Oggi il Progetto prosegue a vele spiegate. Con il supporto di molti altri sostenitori che hanno seguito l’esempio del Pio Istituto, a partire dal giugno 2023, il metodo delle Parole Buone è stato applicato all’interno dei Laboratori di resilienza, spazi di incontro in cui facciamo sperimentare agli studenti di ogni grado scolastico e ai ragazzi che frequentano oratori e centri di aggregazione, che cosa significhi giocarsi nella relazione con il corpo, con il gesto e, perché no, anche con il silenzio”.

 

-Lei parla spesso di termini assai rari soprattutto tra le nuove generazioni: pazienza, perseveranza, fiducia. Sempre citandola, quali sono le “Parole buone” …e giuste perché all’interno di una società come l’attuale la resilienza sia appresa e intesa come “capacità individuale, ma anche fenomeno collettivo”?

 

“Molte parole buone, in effetti, hanno un sapore rivoluzionario rispetto alle parole più utilizzate nella comunicazione comune e di quella social dentro la quale sono nati i giovani d’oggi. Lo sforzo che sosteniamo con il progetto #ParoleBuone è quello di attualizzare alcune dimensioni che la tradizione psico-socio-pedagogica ha riconosciuto come essenziali, ma che hanno necessità di essere riscoperte nella modernità. Faccio alcuni esempi:

Speranza: forza motrice per costruire un futuro migliore.

Libertà: fondamentale per il raggiungimento dell’autodeterminazione.

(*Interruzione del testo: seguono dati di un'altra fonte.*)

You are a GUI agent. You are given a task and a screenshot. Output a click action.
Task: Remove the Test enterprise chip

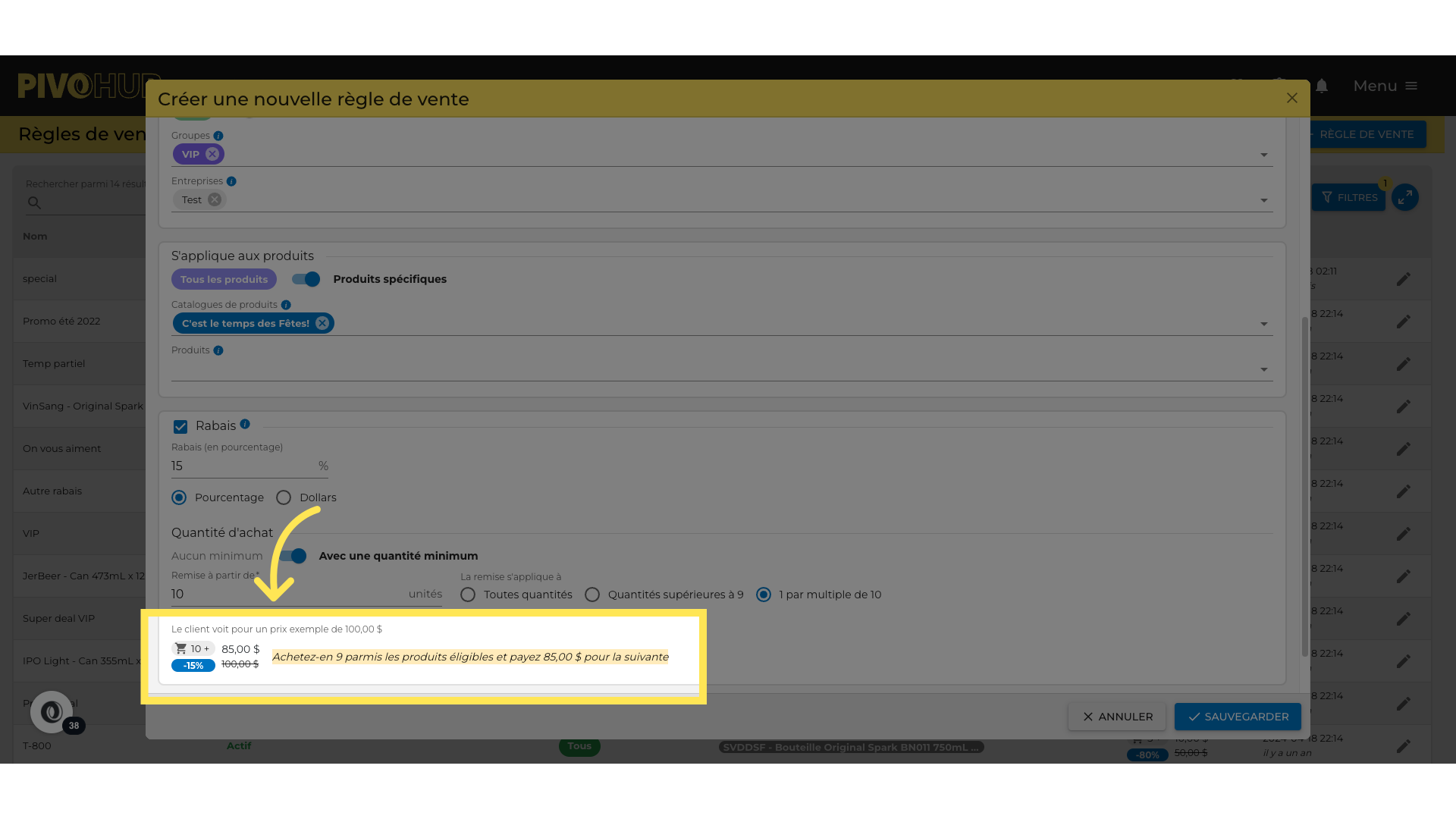[215, 199]
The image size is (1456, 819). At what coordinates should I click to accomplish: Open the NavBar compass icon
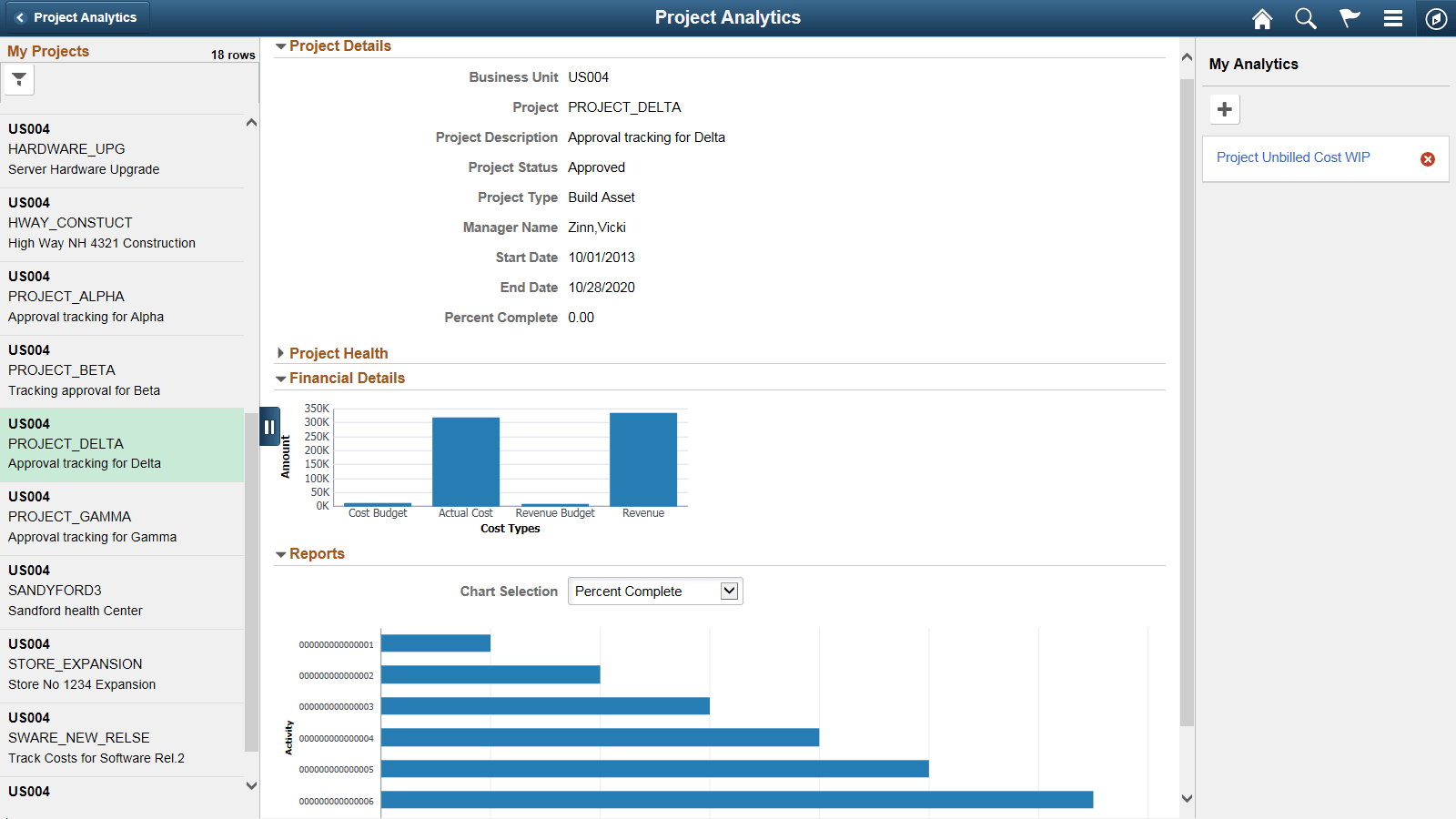click(x=1435, y=17)
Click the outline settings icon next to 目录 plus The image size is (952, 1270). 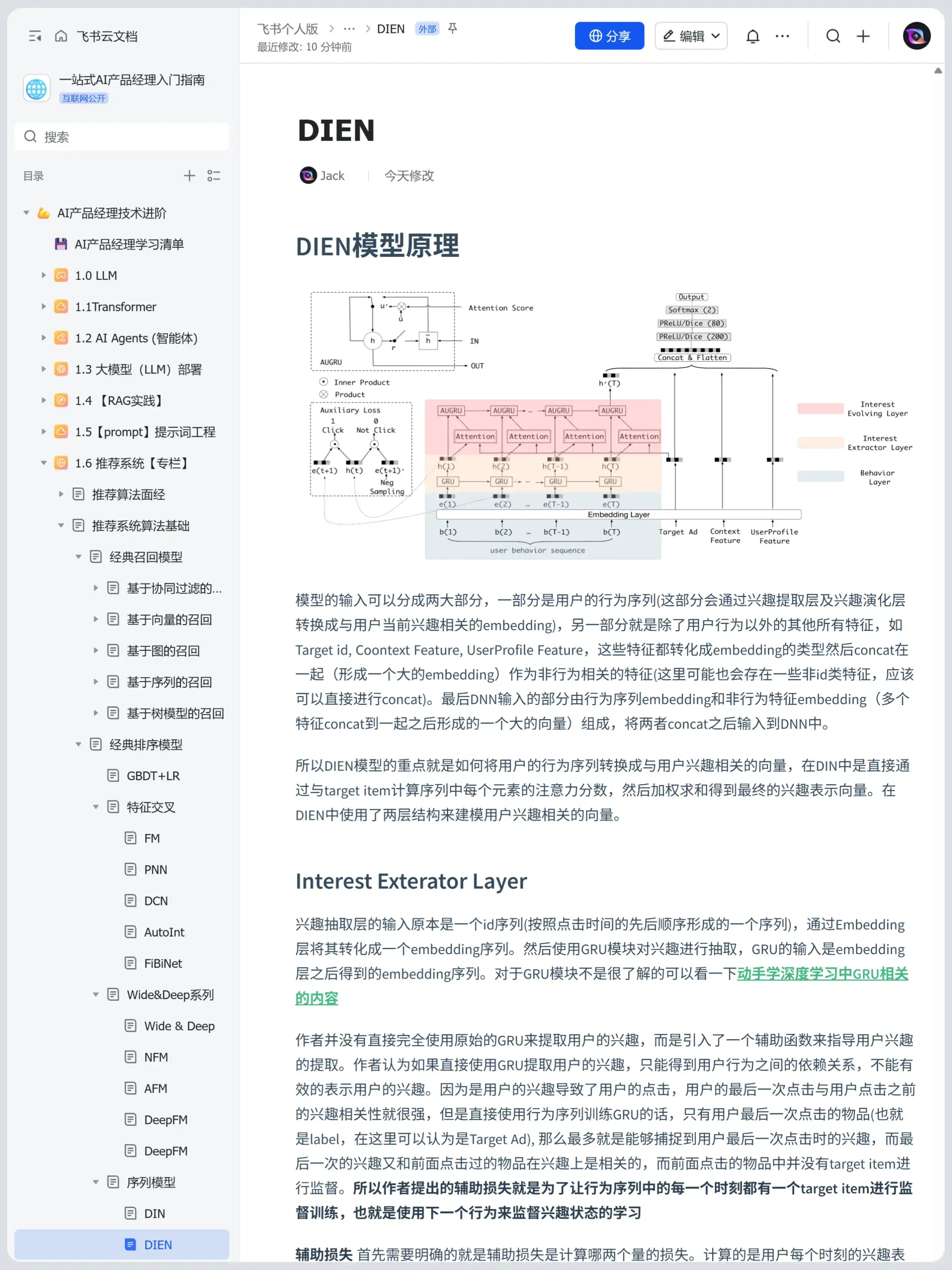[x=214, y=176]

Coraggio: emblematico della resilienza e delle battaglie per i diritti nella storia e ancora oggi.

Empatia: un pilastro per favorire il rispetto e la comprensione tra gli esseri umani.

Dignità: rappresenta il diritto di qualsiasi persona a essere rispettata e valorizzata.

Solidarietà: promuove l’unità nella comunità e la coesione sociale per raggiungere obiettivi comuni.

Resilienza: simboleggia la capacità di affrontare e superare le avversità.

Rinascita: un augurio di rigenerazione e crescita dopo momenti difficili, come la pandemia o situazioni di disuguaglianza.

Tenacia: importante per perseverare nella lotta per i propri diritti e aspirazioni.

Autenticità: incoraggia a vivere e mostrarsi per ciò che è, senza maschere.

Passione: la dedizione nel perseguire i propri sogni e ideali.

Generosità: la capacità di condividere e aiutare chi ne ha bisogno.

Gratitudine: un valore che ispira riconoscimento verso chi ci ha sostenuto.

Gentilezza: essenziale per costruire relazioni rispettose e significative.

Premura: il prendersi cura degli altri come valore sociale e personale.

Partecipazione: importante per incoraggiare l’impegno nella vita pubblica.

Creatività: la capacità di innovare e trovare soluzioni originali.

Abbraccio: il simbolo del sostegno reciproco, vitale per l’unione.

Rarità: rappresenta l’unicità e la speciale bellezza di ciascun essere umano.

 

Di fronte a questa lista di Parole Buone, chiunque può verificare che si tratta di termini in controtendenza rispetto a quanto viene raccontato nelle notizie e nei post che di solito leggiamo. Eppure, in un tempo di “crisi permanente” come il nostro, sono così necessarie che finora abbiamo ripresentato e condiviso più di cento buone parole (https://www.parolebuone.org/le-parole-buone/). Tutti, sia che si appartenga alle nuove o alle vecchie generazioni, abbiamo bisogno di incrociare un messaggio di incoraggiamento e un invito a realizzare le parti più originali di noi stessi, potendo così contribuire ad arricchire il mondo intero di sprazzi di umanità sempre più intensi e contagiosi”.